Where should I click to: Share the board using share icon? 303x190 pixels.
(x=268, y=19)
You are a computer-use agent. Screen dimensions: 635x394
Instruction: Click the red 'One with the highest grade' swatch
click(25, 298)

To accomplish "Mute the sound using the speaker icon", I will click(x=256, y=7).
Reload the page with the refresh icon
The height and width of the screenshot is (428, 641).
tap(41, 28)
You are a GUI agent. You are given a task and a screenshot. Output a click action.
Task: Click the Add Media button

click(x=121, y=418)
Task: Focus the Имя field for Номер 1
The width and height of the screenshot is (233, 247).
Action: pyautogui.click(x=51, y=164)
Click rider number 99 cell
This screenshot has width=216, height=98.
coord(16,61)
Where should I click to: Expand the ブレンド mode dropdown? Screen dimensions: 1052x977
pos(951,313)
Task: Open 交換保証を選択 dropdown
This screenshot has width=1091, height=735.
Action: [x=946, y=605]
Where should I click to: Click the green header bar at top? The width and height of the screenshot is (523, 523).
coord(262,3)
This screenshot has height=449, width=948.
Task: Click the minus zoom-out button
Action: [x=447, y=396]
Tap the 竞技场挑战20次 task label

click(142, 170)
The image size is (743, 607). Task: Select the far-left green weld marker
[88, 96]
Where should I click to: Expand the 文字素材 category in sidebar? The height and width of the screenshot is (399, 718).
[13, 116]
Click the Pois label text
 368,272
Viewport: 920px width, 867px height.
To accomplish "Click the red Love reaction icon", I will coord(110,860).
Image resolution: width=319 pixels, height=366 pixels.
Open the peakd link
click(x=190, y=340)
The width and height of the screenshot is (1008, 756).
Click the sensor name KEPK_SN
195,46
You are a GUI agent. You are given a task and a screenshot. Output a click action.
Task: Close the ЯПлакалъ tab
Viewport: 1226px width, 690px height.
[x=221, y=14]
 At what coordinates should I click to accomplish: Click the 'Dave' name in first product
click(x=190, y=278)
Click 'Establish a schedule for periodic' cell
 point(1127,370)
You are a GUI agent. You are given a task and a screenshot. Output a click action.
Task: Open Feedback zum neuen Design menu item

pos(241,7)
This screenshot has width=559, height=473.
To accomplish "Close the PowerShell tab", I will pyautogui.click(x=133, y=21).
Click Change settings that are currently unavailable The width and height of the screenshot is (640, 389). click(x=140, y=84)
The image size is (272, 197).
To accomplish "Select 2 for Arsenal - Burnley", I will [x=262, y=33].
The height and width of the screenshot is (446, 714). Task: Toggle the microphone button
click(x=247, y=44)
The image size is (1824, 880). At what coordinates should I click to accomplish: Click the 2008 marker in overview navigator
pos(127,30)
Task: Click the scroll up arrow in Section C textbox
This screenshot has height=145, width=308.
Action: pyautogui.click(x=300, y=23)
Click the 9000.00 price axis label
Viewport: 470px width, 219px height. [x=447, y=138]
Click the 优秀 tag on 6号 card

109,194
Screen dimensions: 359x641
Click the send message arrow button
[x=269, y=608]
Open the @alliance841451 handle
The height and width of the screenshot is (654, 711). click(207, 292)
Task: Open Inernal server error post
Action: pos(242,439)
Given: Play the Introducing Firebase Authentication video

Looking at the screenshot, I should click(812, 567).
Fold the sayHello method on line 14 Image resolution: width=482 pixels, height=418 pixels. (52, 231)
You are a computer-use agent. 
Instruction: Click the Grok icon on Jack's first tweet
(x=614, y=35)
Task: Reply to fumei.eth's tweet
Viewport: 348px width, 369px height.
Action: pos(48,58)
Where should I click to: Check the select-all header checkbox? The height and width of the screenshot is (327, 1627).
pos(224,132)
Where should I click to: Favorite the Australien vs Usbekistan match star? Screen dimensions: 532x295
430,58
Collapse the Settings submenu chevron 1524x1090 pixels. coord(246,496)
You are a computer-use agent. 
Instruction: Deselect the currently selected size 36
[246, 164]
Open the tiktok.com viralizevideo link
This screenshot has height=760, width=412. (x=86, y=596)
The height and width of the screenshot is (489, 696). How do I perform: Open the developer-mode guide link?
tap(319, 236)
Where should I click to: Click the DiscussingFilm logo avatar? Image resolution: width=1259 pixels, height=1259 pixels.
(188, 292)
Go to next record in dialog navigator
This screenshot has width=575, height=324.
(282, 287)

* * * * *

With every line intact, reproduce the listing verbatim.

Where should I click to: Share the board using share icon? 303x190 pixels.
(x=268, y=19)
You are a computer-use agent. Screen dimensions: 635x394
Instruction: Click the red 'One with the highest grade' swatch
click(25, 298)

To accomplish "Mute the sound using the speaker icon", I will click(x=256, y=7).
Reload the page with the refresh icon
The height and width of the screenshot is (428, 641).
tap(41, 28)
You are a GUI agent. You are given a task and a screenshot. Output a click action.
Task: Click the Add Media button

click(x=121, y=418)
Task: Focus the Имя field for Номер 1
The width and height of the screenshot is (233, 247).
Action: pyautogui.click(x=51, y=164)
Click rider number 99 cell
This screenshot has width=216, height=98.
coord(16,61)
Where should I click to: Expand the ブレンド mode dropdown? Screen dimensions: 1052x977
pos(951,313)
Task: Open 交換保証を選択 dropdown
This screenshot has width=1091, height=735.
Action: [x=946, y=605]
Where should I click to: Click the green header bar at top? The width and height of the screenshot is (523, 523).
coord(262,3)
This screenshot has height=449, width=948.
Task: Click the minus zoom-out button
Action: [x=447, y=396]
Tap the 竞技场挑战20次 task label

click(142, 170)
The image size is (743, 607). Task: Select the far-left green weld marker
[88, 96]
Where should I click to: Expand the 文字素材 category in sidebar? The height and width of the screenshot is (399, 718).
[13, 116]
Click the Pois label text
 368,272
Viewport: 920px width, 867px height.
To accomplish "Click the red Love reaction icon", I will coord(110,860).
Image resolution: width=319 pixels, height=366 pixels.
Open the peakd link
click(x=190, y=340)
The width and height of the screenshot is (1008, 756).
Click the sensor name KEPK_SN
195,46
You are a GUI agent. You are given a task and a screenshot. Output a click action.
Task: Close the ЯПлакалъ tab
Viewport: 1226px width, 690px height.
[x=221, y=14]
 At what coordinates should I click to accomplish: Click the 'Dave' name in first product
click(x=190, y=278)
Click 'Establish a schedule for periodic' cell
 point(1127,370)
You are a GUI agent. You are given a task and a screenshot. Output a click action.
Task: Open Feedback zum neuen Design menu item

pos(241,7)
This screenshot has width=559, height=473.
To accomplish "Close the PowerShell tab", I will pyautogui.click(x=133, y=21).
Click Change settings that are currently unavailable The width and height of the screenshot is (640, 389). click(x=140, y=84)
The image size is (272, 197).
To accomplish "Select 2 for Arsenal - Burnley", I will [x=262, y=33].
The height and width of the screenshot is (446, 714). Task: Toggle the microphone button
click(x=247, y=44)
The image size is (1824, 880). At what coordinates should I click to accomplish: Click the 2008 marker in overview navigator
pos(127,30)
Task: Click the scroll up arrow in Section C textbox
This screenshot has height=145, width=308.
Action: pyautogui.click(x=300, y=23)
Click the 9000.00 price axis label
Viewport: 470px width, 219px height. [x=447, y=138]
Click the 优秀 tag on 6号 card

109,194
Screen dimensions: 359x641
Click the send message arrow button
[x=269, y=608]
Open the @alliance841451 handle
The height and width of the screenshot is (654, 711). click(207, 292)
Task: Open Inernal server error post
Action: pos(242,439)
Given: Play the Introducing Firebase Authentication video

Looking at the screenshot, I should click(812, 567).
Fold the sayHello method on line 14 Image resolution: width=482 pixels, height=418 pixels. (52, 231)
You are a computer-use agent. 
Instruction: Click the Grok icon on Jack's first tweet
(x=614, y=35)
Task: Reply to fumei.eth's tweet
Viewport: 348px width, 369px height.
Action: pos(48,58)
Where should I click to: Check the select-all header checkbox? The height and width of the screenshot is (327, 1627).
pos(224,132)
Where should I click to: Favorite the Australien vs Usbekistan match star? Screen dimensions: 532x295
430,58
Collapse the Settings submenu chevron 1524x1090 pixels. coord(246,496)
You are a computer-use agent. 
Instruction: Deselect the currently selected size 36
[246, 164]
Open the tiktok.com viralizevideo link
This screenshot has height=760, width=412. (x=86, y=596)
The height and width of the screenshot is (489, 696). How do I perform: Open the developer-mode guide link?
tap(319, 236)
Where should I click to: Click the DiscussingFilm logo avatar? Image resolution: width=1259 pixels, height=1259 pixels.
(188, 292)
Go to next record in dialog navigator
This screenshot has width=575, height=324.
(282, 287)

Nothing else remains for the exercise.